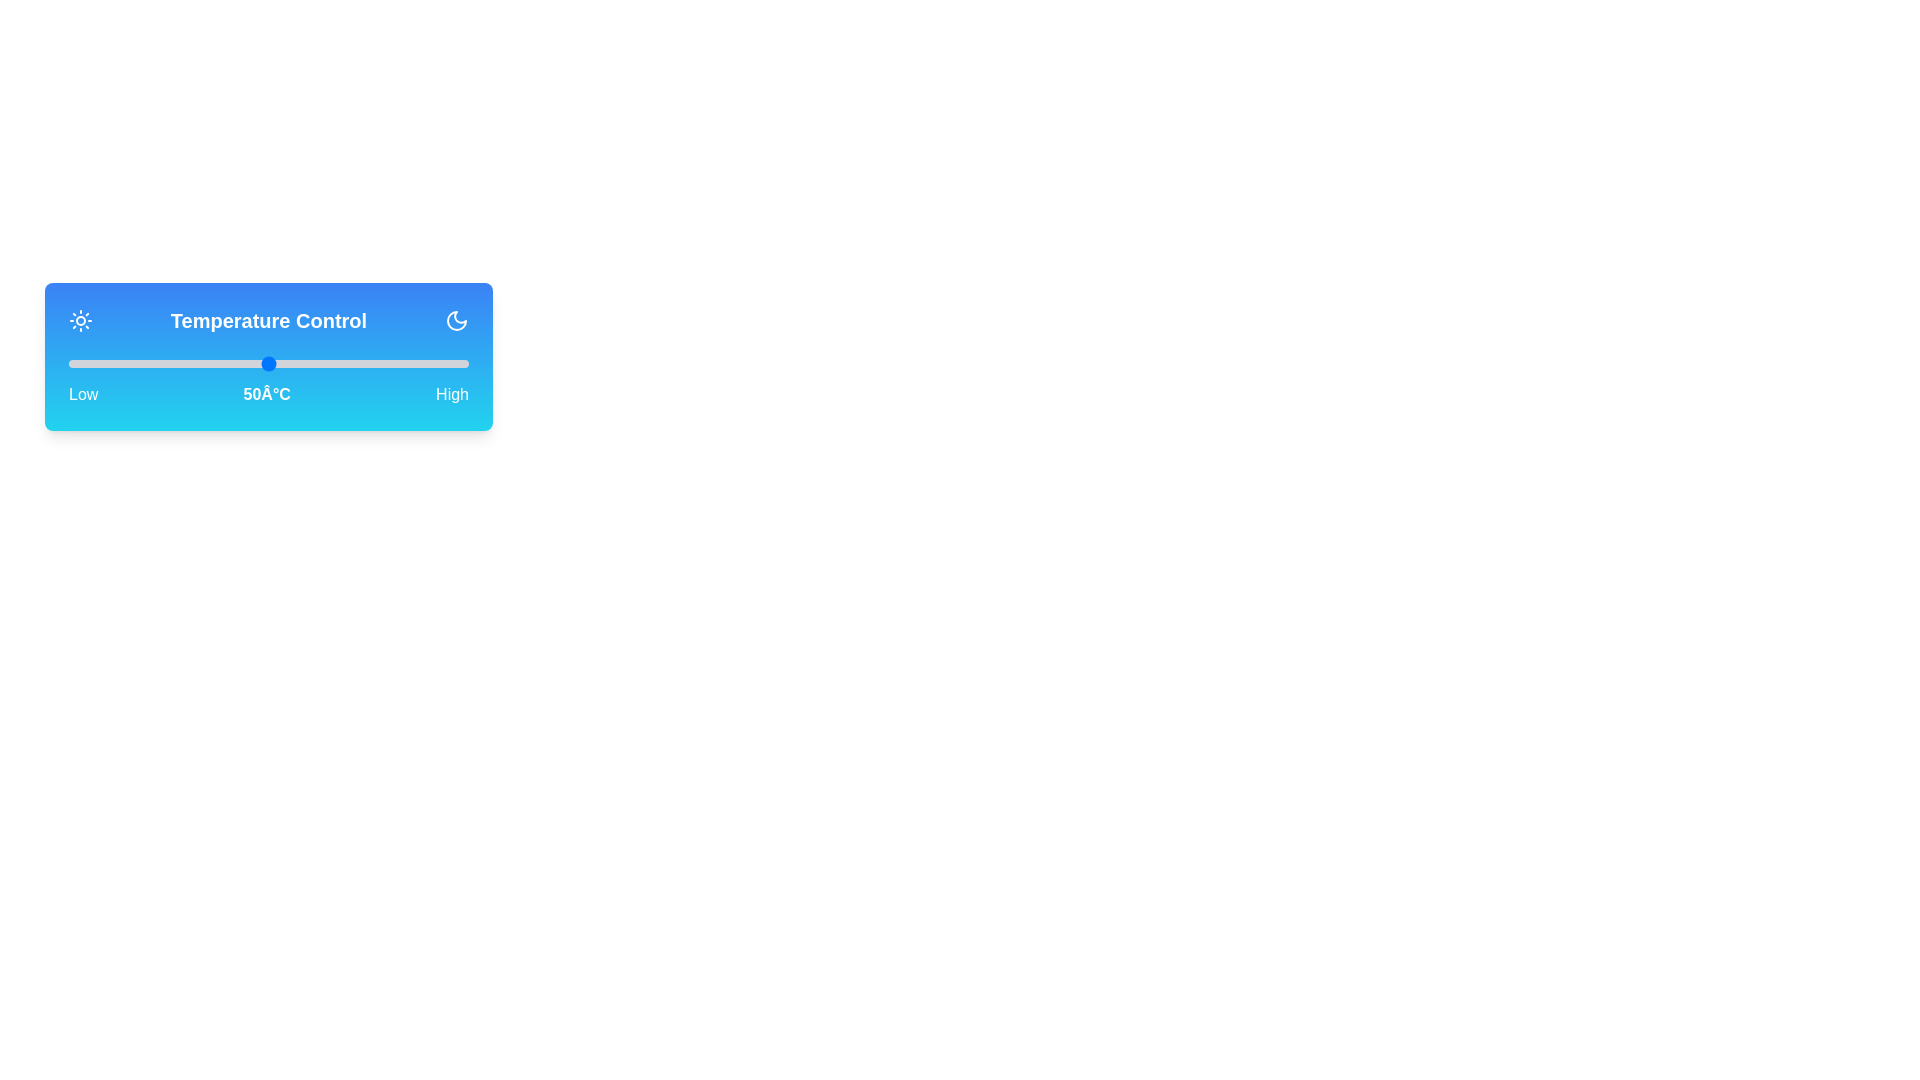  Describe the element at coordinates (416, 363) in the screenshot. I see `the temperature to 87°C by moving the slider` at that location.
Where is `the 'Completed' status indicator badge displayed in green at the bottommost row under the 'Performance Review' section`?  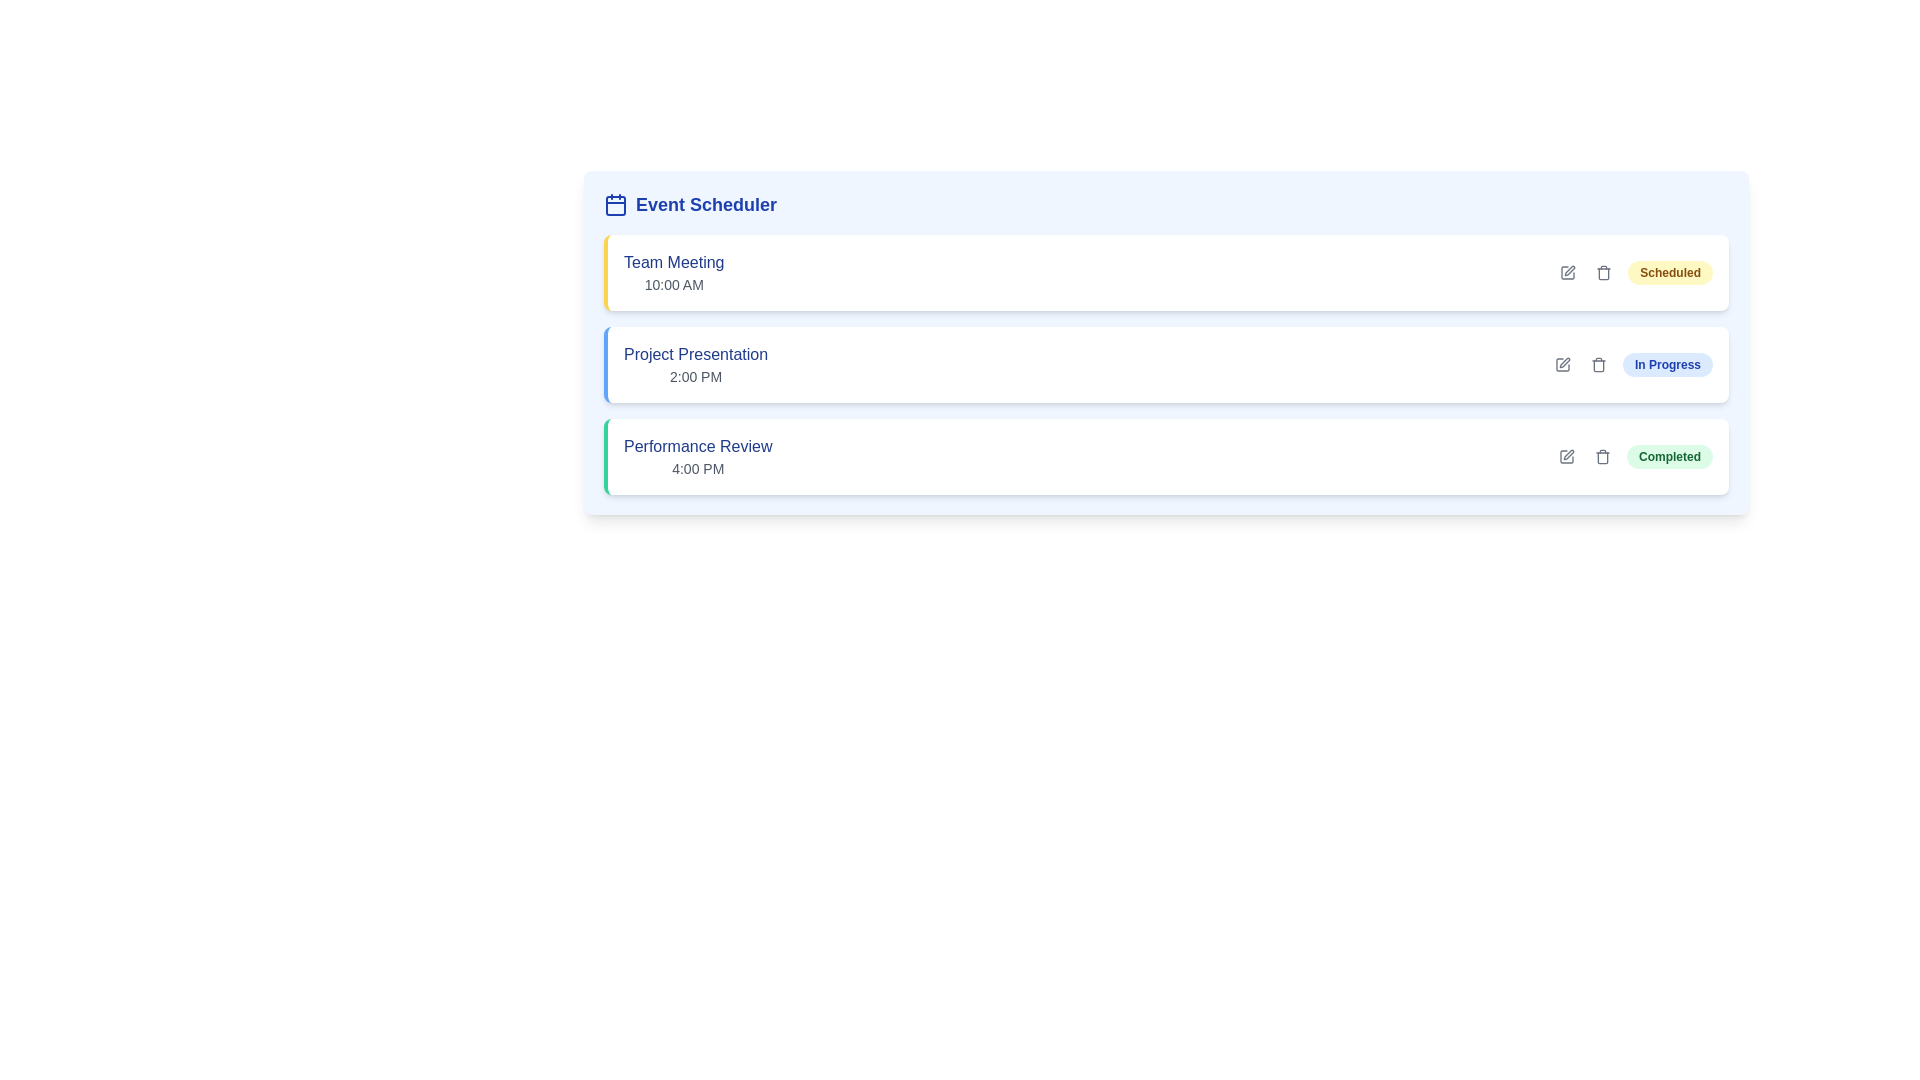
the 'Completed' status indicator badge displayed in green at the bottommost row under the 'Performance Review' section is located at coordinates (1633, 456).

...

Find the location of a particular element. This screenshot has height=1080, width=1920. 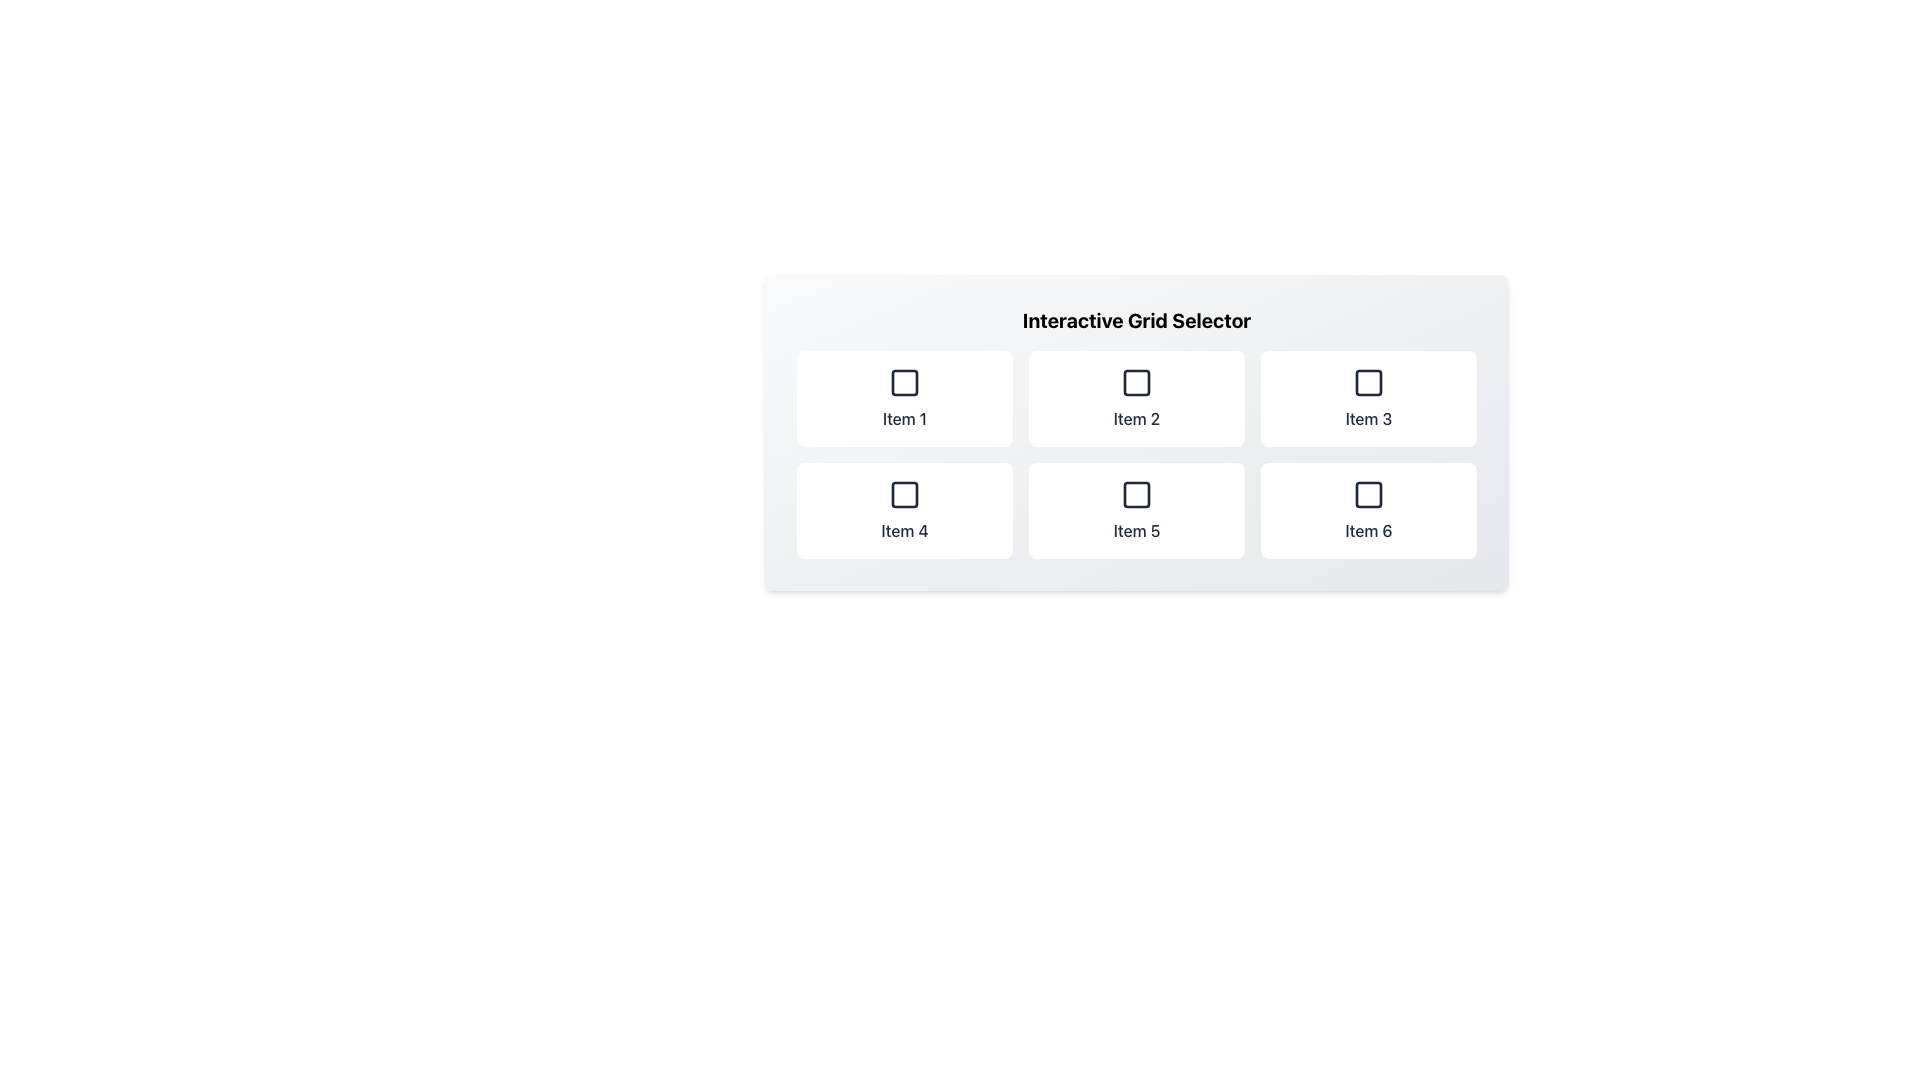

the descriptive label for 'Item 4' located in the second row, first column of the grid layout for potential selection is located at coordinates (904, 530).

▸ **Your goal**: Reproduce the entries from the line with "Find the location" up to and including the line with "the descriptive label", and leave the pictures out.

▸ **Solved exercise**:
Find the location of a particular element. This screenshot has height=1080, width=1920. 

the descriptive label for 'Item 4' located in the second row, first column of the grid layout for potential selection is located at coordinates (904, 530).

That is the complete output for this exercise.